Supplied records>
══════════
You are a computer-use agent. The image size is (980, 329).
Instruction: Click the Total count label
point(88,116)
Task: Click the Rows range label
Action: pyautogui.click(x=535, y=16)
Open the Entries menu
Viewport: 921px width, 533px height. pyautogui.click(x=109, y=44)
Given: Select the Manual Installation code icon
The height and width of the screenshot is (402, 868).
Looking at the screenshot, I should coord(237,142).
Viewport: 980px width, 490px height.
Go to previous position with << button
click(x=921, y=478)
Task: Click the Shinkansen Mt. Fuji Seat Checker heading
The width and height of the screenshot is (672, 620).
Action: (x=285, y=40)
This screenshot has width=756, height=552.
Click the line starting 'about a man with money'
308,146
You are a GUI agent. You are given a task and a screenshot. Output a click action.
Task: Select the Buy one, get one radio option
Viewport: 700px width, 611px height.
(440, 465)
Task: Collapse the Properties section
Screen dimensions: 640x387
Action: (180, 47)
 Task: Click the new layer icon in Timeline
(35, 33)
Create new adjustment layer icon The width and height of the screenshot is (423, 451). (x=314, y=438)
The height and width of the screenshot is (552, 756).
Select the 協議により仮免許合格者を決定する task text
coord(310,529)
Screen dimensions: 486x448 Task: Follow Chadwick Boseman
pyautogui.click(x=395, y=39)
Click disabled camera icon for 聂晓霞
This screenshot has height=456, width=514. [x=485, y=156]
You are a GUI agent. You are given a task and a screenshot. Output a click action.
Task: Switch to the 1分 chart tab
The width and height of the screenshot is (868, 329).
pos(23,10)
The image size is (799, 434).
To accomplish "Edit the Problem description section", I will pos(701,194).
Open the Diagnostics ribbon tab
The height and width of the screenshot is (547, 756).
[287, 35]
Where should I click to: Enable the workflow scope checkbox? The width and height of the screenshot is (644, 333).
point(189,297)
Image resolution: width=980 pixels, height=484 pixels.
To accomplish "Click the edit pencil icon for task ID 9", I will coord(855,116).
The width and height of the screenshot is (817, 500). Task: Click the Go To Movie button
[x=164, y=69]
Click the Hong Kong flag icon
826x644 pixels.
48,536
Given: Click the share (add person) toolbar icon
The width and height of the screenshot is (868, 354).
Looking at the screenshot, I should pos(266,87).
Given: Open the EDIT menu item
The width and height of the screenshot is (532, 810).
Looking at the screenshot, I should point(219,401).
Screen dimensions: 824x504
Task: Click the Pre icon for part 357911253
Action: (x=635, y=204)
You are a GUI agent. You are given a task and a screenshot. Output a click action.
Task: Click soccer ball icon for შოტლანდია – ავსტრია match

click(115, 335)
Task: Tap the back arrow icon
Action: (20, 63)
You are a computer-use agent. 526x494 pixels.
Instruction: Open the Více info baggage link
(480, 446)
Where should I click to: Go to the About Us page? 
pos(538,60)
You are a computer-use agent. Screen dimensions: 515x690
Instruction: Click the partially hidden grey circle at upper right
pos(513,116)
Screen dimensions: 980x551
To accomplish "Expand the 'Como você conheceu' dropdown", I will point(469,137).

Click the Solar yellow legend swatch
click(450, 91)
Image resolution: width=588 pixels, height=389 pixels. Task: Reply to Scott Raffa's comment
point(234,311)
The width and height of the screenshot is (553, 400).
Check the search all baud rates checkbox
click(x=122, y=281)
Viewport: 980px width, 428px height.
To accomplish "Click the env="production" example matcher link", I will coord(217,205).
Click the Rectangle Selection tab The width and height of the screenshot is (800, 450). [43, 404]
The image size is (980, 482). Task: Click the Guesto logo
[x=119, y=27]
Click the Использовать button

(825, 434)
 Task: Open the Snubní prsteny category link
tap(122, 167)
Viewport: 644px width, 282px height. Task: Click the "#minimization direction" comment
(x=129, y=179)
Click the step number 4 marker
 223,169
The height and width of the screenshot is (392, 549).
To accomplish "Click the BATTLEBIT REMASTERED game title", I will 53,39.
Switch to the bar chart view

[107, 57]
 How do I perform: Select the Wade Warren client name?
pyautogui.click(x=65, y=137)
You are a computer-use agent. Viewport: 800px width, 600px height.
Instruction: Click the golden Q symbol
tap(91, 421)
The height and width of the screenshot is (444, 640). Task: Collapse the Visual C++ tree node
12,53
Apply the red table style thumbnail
══════════
Your instructions> Your answer must be the number of lines above that contain the word "agent", stated alone.

Answer to this problem> 7